The American Council of Witches (sometimes called the Council of American Witches) was an independent group founded in 1973 consisting of approximately seventy-three members who followed Pagan, Neopagan, or Witchcraft traditions; the group convened and disbanded in 1974 after drafting a set of common principles.

History
The council convened April 11–14, 1974, in a Spring "Witchmeet" in Minneapolis, Minnesota to postulate a summary set of principles which would clarify the actuality of Neopagan religions in North America, unify and define the many differing beliefs across the many paths and traditions prevalent in Neopaganism at that time, and to counteract misinformation, cultural stigma, stereotypes, and lack of governmental recognition.  The council was assembled by Carl Llewellyn Weschcke, president of Llewellyn Worldwide Ltd., one of the largest publishers of occult, Neopagan, and New Age books in the world.
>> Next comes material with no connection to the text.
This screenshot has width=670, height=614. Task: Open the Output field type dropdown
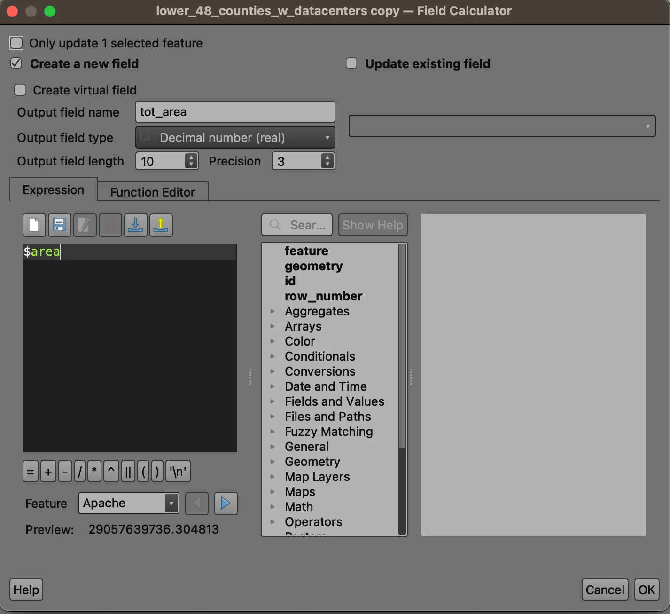tap(235, 138)
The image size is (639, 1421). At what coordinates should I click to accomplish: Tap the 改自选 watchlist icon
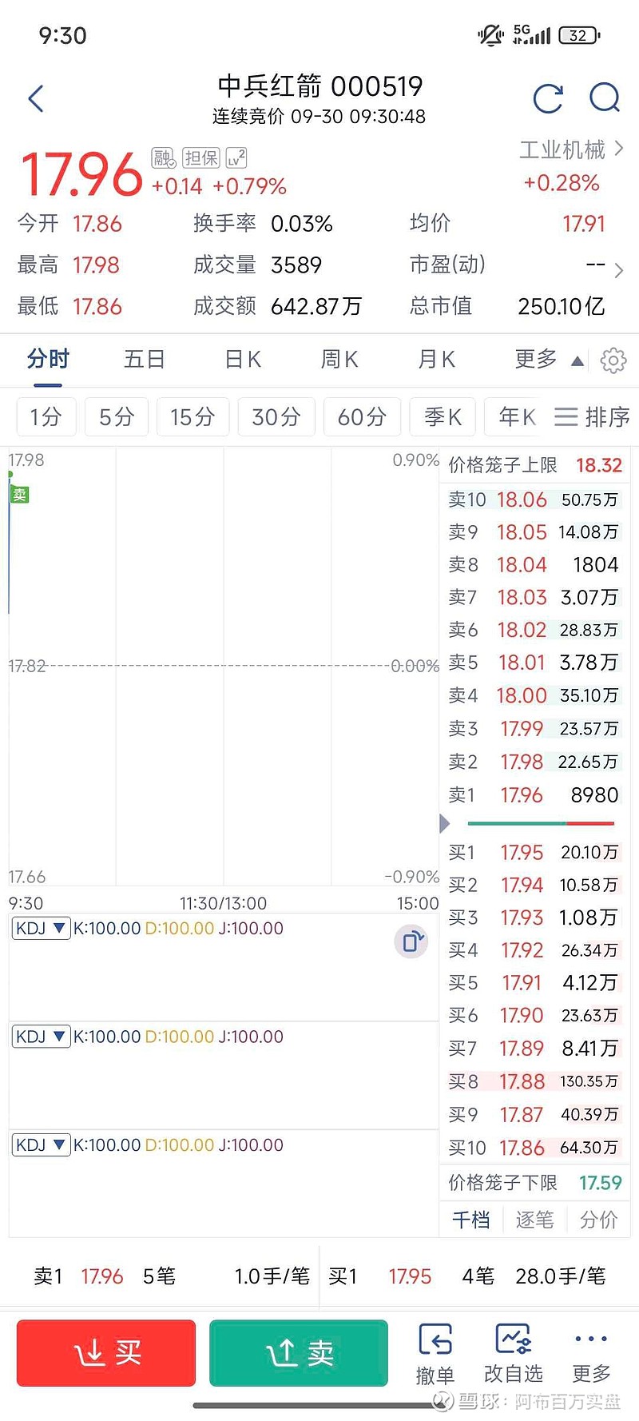[x=514, y=1353]
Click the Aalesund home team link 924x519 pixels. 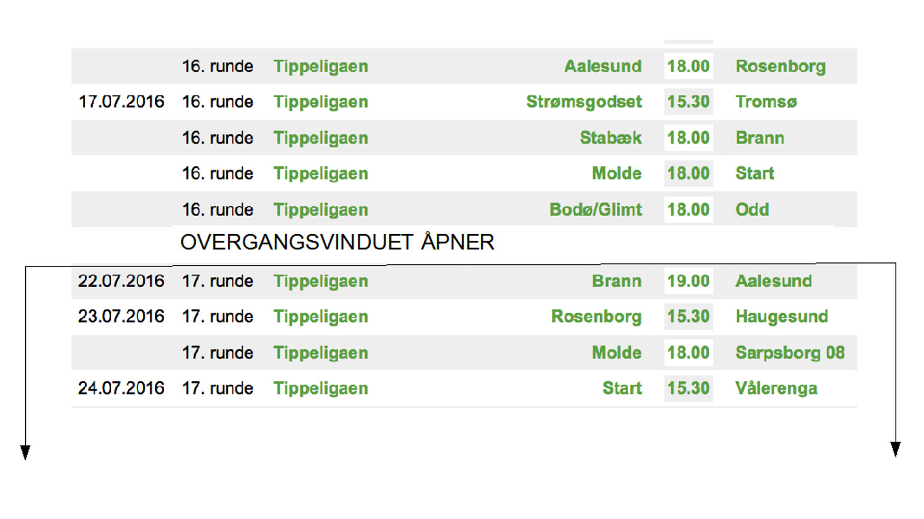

These "Principles of Belief", also referred to as "The Thirteen Principles of Belief" or "The Thirteen Principles of Wiccan Belief", are still endorsed by many American Witches, Neopagan groups, and individuals.

In 1978 these principles were incorporated into the United States Army's Religious Requirements and Practices of Certain Selected Groups: A Handbook for Chaplains in a section on the Wiccan religion. This section was prepared under the direction of Rev. Dr. J. Gordon Melton, director of the Institute for the Study of American Religion and editor of the Encyclopedia of American Religion.

The American Council of Witches disbanded later that year due to difficulties in reconciling differences among its members' traditions.

Views of the Council
The position expressed in the document is that modern Witches are not bound to any modern interpretation of historical evidence or any contemporary hierarchy, but are rather subject only to their inherent Divine connection: "We are not bound by traditions from other times and other cultures and owe no allegiance to any person or power greater than the Divinity manifest through our own being."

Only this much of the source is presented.